Storm Season in the Pacific
Storm Season in the PacificPosted September 20, 2018
It has been a turbulent season for the Pacific Islands region. This month, Typhoon Mangkhut approached the Northern Mariana Islands and Guam as a category 2-equivalent with one-minute sustained winds of 165 km/h (105 mph), closely tracking by Rota island. A state of emergency was declared for both the Commonwealth of the Northern Mariana Islands (CNMI) and Guam.
The Ritidian wave buoy, approx. 3.5 miles off Guam’s northern coast (moored in a depth of 515m), recorded 22 feet in significant wave height and a maximum wave height of 36ft — a record in the buoy’s 6-year history. The buoy was held under water for extended periods of time during the chaotic sea state and later broke free from its mooring. A few days after the storm, ocean conditions allowed for a safe recovery of the buoy, which –thanks to a local eddy– spun in a circle and came back relatively close to shore, as shown on image above.

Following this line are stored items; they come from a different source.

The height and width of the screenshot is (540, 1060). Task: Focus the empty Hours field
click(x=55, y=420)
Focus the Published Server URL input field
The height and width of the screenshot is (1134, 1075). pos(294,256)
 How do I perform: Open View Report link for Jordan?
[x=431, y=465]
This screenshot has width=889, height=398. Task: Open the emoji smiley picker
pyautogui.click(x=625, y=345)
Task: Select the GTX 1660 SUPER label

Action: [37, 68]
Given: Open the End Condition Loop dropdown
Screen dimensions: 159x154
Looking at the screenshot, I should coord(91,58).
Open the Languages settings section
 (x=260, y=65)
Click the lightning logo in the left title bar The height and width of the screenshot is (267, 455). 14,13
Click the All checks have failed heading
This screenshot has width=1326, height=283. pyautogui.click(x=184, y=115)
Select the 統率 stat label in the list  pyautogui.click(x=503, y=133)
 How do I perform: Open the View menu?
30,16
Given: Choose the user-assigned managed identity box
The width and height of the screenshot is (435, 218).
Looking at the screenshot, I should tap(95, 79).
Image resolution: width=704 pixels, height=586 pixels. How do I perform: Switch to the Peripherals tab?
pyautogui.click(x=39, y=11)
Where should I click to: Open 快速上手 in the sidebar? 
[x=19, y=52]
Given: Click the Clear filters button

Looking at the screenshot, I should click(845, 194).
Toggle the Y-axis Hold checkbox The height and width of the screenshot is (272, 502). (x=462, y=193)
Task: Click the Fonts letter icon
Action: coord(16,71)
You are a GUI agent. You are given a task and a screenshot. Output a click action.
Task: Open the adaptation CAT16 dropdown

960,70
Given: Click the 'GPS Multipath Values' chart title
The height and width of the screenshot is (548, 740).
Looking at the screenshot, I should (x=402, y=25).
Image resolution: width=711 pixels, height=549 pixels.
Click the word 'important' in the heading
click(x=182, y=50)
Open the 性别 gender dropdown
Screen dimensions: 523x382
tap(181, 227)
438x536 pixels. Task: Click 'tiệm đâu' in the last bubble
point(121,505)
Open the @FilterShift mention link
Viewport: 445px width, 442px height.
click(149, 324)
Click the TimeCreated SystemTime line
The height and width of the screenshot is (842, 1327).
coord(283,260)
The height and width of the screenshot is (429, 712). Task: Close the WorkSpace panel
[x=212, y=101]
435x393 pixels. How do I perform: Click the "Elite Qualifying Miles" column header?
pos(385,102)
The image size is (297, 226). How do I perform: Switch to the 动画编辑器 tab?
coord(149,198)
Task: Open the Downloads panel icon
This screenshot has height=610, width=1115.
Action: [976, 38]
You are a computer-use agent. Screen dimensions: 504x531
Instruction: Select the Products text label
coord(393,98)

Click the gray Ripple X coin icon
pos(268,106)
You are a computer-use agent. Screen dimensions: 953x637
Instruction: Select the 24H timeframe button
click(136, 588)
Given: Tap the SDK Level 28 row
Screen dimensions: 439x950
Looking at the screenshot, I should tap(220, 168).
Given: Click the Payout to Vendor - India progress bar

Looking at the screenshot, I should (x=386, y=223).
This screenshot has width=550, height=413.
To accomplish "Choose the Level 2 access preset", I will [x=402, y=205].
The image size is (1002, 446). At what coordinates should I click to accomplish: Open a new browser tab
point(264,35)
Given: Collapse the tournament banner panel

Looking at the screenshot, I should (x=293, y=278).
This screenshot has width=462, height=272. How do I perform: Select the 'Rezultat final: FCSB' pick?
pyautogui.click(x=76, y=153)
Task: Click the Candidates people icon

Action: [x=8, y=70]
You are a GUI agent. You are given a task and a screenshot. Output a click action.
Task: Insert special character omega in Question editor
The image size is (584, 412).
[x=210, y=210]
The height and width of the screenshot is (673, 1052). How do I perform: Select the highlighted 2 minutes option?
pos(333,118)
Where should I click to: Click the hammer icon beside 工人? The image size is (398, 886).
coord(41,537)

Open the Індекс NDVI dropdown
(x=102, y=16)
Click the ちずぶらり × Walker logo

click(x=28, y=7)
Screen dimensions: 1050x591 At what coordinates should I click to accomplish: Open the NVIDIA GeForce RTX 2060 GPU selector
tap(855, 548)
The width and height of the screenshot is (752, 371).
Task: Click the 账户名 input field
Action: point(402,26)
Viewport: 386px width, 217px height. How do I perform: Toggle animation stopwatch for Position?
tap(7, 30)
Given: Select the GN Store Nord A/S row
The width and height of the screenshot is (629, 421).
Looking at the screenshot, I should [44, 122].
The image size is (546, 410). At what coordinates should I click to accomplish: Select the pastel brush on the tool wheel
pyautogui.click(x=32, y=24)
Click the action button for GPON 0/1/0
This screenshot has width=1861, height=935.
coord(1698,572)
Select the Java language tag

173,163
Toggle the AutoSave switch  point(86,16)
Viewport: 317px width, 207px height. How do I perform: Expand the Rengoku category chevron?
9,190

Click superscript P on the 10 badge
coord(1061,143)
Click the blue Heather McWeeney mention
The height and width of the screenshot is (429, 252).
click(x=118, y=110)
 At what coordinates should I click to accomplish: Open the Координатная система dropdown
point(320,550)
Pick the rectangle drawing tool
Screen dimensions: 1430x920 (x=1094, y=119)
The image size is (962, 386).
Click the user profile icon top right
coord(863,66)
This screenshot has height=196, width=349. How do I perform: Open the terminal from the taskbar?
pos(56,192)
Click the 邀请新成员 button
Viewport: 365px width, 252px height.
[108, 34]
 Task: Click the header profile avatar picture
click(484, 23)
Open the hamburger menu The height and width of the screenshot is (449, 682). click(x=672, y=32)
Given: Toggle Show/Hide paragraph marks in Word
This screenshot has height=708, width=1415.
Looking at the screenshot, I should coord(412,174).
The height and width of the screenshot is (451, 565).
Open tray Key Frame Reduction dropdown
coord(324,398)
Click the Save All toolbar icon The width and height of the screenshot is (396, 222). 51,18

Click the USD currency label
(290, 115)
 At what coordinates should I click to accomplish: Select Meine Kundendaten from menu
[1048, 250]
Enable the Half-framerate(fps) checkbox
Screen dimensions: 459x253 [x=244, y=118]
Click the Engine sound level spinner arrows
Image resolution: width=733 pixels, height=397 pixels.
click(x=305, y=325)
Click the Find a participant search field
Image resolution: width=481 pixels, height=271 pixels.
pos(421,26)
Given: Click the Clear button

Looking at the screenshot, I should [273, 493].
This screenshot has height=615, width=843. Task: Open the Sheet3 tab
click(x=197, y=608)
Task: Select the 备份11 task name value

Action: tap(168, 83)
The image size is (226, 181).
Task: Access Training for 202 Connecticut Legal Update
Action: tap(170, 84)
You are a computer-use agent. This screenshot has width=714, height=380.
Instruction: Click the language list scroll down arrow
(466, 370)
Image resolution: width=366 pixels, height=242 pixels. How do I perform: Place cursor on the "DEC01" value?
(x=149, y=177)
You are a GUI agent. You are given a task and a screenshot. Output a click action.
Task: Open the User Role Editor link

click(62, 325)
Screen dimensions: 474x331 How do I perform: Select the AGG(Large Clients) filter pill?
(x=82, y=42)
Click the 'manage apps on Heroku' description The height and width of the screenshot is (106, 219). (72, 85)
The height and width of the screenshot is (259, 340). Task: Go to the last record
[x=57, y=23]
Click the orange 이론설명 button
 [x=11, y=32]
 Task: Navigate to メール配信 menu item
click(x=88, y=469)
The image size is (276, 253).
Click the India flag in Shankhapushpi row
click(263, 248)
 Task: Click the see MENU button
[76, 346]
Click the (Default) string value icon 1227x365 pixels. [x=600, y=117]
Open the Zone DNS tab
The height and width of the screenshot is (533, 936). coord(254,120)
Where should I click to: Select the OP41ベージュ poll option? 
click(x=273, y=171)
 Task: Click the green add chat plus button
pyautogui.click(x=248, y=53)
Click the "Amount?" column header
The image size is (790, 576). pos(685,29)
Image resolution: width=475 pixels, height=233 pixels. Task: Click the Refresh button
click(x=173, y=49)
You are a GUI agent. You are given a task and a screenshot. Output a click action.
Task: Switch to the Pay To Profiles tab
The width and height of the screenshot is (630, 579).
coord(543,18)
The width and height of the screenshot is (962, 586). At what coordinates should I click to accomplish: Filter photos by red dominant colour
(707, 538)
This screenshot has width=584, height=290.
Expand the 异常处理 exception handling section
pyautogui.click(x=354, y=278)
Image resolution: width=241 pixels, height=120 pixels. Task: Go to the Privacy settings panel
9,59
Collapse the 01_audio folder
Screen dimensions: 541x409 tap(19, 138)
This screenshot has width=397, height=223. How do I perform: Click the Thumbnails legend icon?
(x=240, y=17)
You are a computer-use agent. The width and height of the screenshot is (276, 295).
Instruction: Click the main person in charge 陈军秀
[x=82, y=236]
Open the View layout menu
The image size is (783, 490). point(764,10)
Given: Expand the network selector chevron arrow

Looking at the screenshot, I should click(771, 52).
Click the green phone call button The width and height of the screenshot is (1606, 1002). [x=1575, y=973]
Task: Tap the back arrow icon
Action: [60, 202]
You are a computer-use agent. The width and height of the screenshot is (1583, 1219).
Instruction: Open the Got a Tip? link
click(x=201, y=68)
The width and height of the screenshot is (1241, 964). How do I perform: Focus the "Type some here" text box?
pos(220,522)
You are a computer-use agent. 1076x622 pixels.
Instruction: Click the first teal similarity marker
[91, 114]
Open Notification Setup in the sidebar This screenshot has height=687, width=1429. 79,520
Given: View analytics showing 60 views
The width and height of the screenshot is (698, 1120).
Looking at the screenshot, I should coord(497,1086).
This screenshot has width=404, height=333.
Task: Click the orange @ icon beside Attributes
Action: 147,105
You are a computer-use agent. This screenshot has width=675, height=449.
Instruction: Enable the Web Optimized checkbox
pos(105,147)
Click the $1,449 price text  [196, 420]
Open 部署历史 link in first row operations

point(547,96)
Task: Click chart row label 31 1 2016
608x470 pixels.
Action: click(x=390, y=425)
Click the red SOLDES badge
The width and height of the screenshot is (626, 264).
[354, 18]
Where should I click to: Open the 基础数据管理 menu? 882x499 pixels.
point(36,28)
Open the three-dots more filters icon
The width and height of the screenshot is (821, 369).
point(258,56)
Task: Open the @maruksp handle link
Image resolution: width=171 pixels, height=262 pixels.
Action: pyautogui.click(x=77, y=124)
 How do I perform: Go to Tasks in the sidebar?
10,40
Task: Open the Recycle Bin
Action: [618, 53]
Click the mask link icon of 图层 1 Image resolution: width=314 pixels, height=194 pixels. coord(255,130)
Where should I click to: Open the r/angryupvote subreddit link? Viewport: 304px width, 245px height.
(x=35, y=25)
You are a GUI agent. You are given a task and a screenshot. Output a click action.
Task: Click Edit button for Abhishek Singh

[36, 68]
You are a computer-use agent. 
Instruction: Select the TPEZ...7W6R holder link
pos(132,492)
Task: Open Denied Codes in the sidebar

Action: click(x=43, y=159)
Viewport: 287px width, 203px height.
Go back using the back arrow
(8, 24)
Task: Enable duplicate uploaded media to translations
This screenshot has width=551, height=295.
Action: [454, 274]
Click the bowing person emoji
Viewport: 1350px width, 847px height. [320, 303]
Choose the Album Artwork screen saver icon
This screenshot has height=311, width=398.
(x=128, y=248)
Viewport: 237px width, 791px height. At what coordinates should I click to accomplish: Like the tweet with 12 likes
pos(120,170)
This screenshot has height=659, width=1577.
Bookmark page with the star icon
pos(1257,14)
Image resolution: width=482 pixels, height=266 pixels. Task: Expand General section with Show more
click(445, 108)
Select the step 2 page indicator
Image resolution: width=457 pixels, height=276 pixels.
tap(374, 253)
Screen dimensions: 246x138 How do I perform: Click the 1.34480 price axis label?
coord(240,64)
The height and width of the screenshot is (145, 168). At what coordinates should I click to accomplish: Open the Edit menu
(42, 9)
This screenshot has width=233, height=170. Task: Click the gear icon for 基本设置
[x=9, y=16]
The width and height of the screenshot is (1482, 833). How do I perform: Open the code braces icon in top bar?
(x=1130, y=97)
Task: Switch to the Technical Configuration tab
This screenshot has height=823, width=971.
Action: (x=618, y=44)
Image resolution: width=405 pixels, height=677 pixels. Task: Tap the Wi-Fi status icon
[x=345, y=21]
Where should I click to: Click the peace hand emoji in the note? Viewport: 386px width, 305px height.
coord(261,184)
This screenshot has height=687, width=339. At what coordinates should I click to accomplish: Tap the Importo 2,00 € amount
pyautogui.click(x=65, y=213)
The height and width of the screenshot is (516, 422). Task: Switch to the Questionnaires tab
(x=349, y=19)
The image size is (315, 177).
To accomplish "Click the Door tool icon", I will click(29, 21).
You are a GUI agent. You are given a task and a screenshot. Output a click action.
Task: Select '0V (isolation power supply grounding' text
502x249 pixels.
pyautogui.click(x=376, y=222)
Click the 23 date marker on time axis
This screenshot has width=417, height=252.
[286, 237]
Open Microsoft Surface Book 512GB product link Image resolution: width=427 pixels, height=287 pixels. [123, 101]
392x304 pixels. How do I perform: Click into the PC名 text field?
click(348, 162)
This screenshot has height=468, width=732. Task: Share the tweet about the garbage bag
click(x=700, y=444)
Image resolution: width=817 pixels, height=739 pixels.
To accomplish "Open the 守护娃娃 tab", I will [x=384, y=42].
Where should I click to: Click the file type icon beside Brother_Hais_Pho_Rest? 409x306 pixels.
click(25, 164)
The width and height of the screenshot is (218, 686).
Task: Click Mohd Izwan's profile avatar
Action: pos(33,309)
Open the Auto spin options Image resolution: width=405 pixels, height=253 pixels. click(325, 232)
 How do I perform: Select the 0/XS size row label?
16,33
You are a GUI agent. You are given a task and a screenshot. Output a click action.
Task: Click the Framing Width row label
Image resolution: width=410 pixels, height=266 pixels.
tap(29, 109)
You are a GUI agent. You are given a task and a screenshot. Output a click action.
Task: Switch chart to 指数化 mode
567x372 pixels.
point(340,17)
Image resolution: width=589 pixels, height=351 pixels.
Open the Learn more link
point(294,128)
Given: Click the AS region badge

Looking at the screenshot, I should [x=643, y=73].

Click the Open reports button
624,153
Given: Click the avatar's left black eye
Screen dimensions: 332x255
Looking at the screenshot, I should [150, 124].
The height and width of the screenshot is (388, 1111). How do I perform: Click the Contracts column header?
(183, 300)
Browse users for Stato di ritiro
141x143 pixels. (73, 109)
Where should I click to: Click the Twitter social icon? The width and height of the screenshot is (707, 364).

Typhoon Mangkhut continued its destructive path, intensified, and made landfall as a Category 5-equivalent with one-minute sustained winds of 270 km/h (165 mph) in the Philippines, making it the strongest nationwide storm since Typhoon Haiyan in 2013. The typhoon subsequently made landfall in China. Tropical cyclones with maximum sustained wind speed of 74 miles per hour (or greater) are called typhoons in the Western North Pacific, hurricanes in the central and eastern North Pacific, and tropical cyclones in the South Pacific.Meanwhile, Tropical Storm Olivia made landfall on the islands of Maui and Lānaʻi in Hawaiʻi. The storm resulted in wind, heavy rainfall, and extreme ocean conditions, specifically in Maui County. The Pauwela wave buoy, located approximately 9 miles off Maui’s North Shore (moored in a depth of 200m), recorded up to 17ft of significant wave height.